BEGIN EXERCISE TEXT

This system of differential equations corresponds to a compartmental model in epidemiology called SIRD:
\begin{aligned}&{\frac {dS}{dt}}=-{\frac {\beta IS}{N}}\\[6pt]&{\frac {dI}{dt}}={\frac {\beta IS}{N}}-\gamma I-\mu I\\[6pt]&{\frac {dR}{dt}}=\gamma I\\[6pt]&{\frac {dD}{dt}}=\mu I\end{aligned}
Note that:
\begin{aligned}&{\frac {dS}{dt}}+{\frac {dI}{dt}}+{\frac {dR}{dt}}+{\frac {dD}{dt}}=0\end{aligned}
Therefore:
\begin{aligned}&{\displaystyle S(t)+I(t)+R(t)+D(t)=N}\end{aligned}
If we set μ equal to zero, it simplifies to the SIR model:
\begin{aligned}&{\frac {dS}{dt}}=-\beta IS\\[6pt]&{\frac {dI}{dt}}=\beta IS-\gamma I\\[6pt]&{\frac {dR}{dt}}=\gamma I\end{aligned}
Note that:
\begin{aligned}&{\frac {dS}{dt}}+{\frac {dI}{dt}}+{\frac {dR}{dt}}=0\end{aligned}
Therefore:
\begin{aligned}&{\displaystyle S(t)+I(t)+R(t)=N}\end{aligned}
It can be further simplified to the SI model:
\begin{aligned}{\frac {dS}{dt}}&=-{\frac {\beta SI}{N}}+\gamma I\\[6pt]{\frac {dI}{dt}}&={\frac {\beta SI}{N}}-\gamma I\end{aligned}
Note that:
\begin{aligned}&{\frac {dS}{dt}}+{\frac {dI}{dt}}=0\end{aligned}
Therefore:
\begin{aligned}&{\displaystyle S(t)+I(t)=N}\end{aligned}
Its exact solution is a logistic function.

END EXERCISE TEXT
BEGIN SUPPLIED INFORMATION

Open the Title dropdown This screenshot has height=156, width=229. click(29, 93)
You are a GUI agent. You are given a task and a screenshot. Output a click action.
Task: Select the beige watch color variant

END SUPPLIED INFORMATION

LIST OF TASKS>
1. In the epidemic model text, which parameter is set to zero to reduce the SIRD model to the SIR model?
2. Carry on the epidemic model text from its final sentence.
The data have nothing to do with the epidemic model text.

RESPONSES TO THE TASKS>
1. μ

2.
This is a logistic function:
\begin{aligned}&{\displaystyle f(x)={\frac {L}{1+e^{-k(x-x_{0})}}}}\end{aligned}
This is the exact solution:
\begin{aligned}&{\displaystyle I(t)={\frac {I_{\infty }}{1+Ve^{-\chi t}}}}\end{aligned}
\begin{aligned}&{\displaystyle I_{\infty }=(1-\gamma /\beta )N}\end{aligned}
\begin{aligned}&{\displaystyle \chi =\beta -\gamma }\end{aligned}
\begin{aligned}&{\displaystyle V=I_{\infty }/I_{0}-1}\end{aligned}
\begin{aligned}&{\displaystyle S(t)=N-I(t)}\end{aligned}
I conjectured that approximate solutions for the SIRD and SIR could involve a Gompertz function.
This is a formula for the Gompertz function:
\begin{aligned}&{\displaystyle f(t)=a\mathrm {e} ^{-b\mathrm {e} ^{-ct}}}\end{aligned}
And this is an alternative formula:
\begin{aligned}&{\displaystyle N(t)=N_{0}\exp(\ln(N_{\infty }/N_{0})(1-\exp(-bt)))}\end{aligned}
t is time
N_0 is the initial density of cells
N_inf is the plateau cell/population density
b is the initial rate of tumor growth
Specifically, I conjectured that:
For the SIRD, the approximations are:
- S as N minus a Gompertz function
- R as a Gompertz function
- D as a Gompertz function
For the SIR model:
- S as N minus a Gompertz function
- R as a Gompertz function
I would like to prove mathematically that the approximations are correct within some margin of error. Do I just add an O(t) to the function and plug in the system of equations and see what margin of error comes out?